▸ **Tarefas a realizar**
A) Reproduza fielmente o excerto sobre arte urbana em Lisboa, começando em "Foi este projeto" e terminando em "no Bairro Alto.".
B) Responda com base no excerto sobre arte urbana em Lisboa:
(i) De que cor é o lenço sob o qual espreita a cara amarela do mural da Avenida Fontes Pereira de Melo?
(ii) De que departamento da Câmara Municipal de Lisboa faz parte a Galeria de Arte Urbana?
(iii) Onde se situavam os dois painéis que constituíram inicialmente a Galeria?

▸ **Excerto do texto**
# # # #

Por Filipa Chatillon
Arte urbana em Lisboa
Arte urbana em Lisboa

Descendo a Avenida Fontes Pereira de Melo, os nossos olhos são imediatamente atraídos para a cara amarela, que espreita por baixo do lenço cor-de-rosa. A sua mão, também amarela, segura uma fisga humana.

O mural dos artistas brasileiros Os Gémeos anda nas bocas do mundo desde que foi pintado num prédio devoluto nessa avenida. Junto com as obras de Blu, Sam3, Ericailane e Lucy Mclauchlan, todas no mesmo quarteirão, fazem parte da última fase do projeto Crono de 2010.

Foi este projeto que pôs Lisboa no panorama das cidades de arte urbana, mas o trabalho da Câmara Municipal para a valorizar começou dois anos antes. A Galeria de Arte Urbana (GAU) faz parte do Departamento de Património da Câmara Municipal de Lisboa. Começou por ser constituída por dois painéis na Calçada da Glória, com o objetivo de dar um enquadramento legal à pintura de graffitis, ao mesmo tempo que se procedia à limpeza de tags e murais ilegais no Bairro Alto.

Ao longo dos anos, foram sendo disponibilizados outros espaços e o âmbito da Galeria espalhou-se a vários projetos. Há concursos para a pintura de vidrões e camiões do lixo, mais painéis na Calçada da Glória, que vão sendo periodicamente alterados, e disponibilização de muros, paredes e fachadas para intervenções organizadas pela própria Galeria ou em parceria com outros intervenientes, como aconteceu no projeto Crono. “Pretende-se contribuir para a valorização do património da cidade, para este tipo de expressões de arte urbana, e dar-lhes um espaço de modo a evitar atos de vandalismo contra o património”.

# # # #

▸ **Dados fornecidos**
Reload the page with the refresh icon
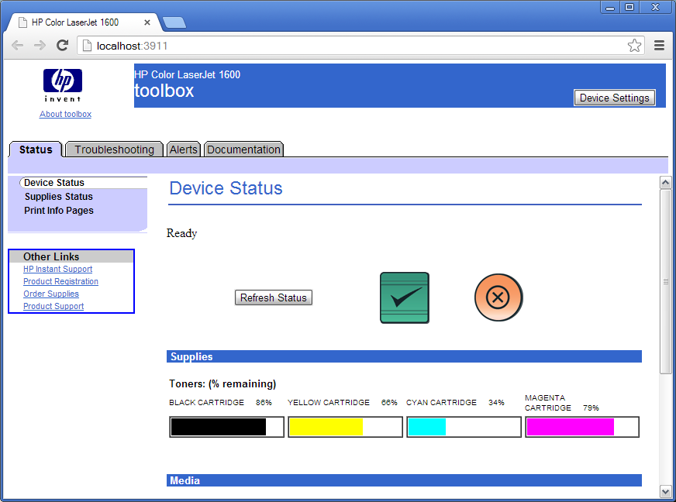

# # # #

▸ **Respostas dadas**
A)
Foi este projeto que pôs Lisboa no panorama das cidades de arte urbana, mas o trabalho da Câmara Municipal para a valorizar começou dois anos antes. A Galeria de Arte Urbana (GAU) faz parte do Departamento de Património da Câmara Municipal de Lisboa. Começou por ser constituída por dois painéis na Calçada da Glória, com o objetivo de dar um enquadramento legal à pintura de graffitis, ao mesmo tempo que se procedia à limpeza de tags e murais ilegais no Bairro Alto.

B)
(i) Cor-de-rosa.
(ii) Do Departamento de Património.
(iii) Na Calçada da Glória.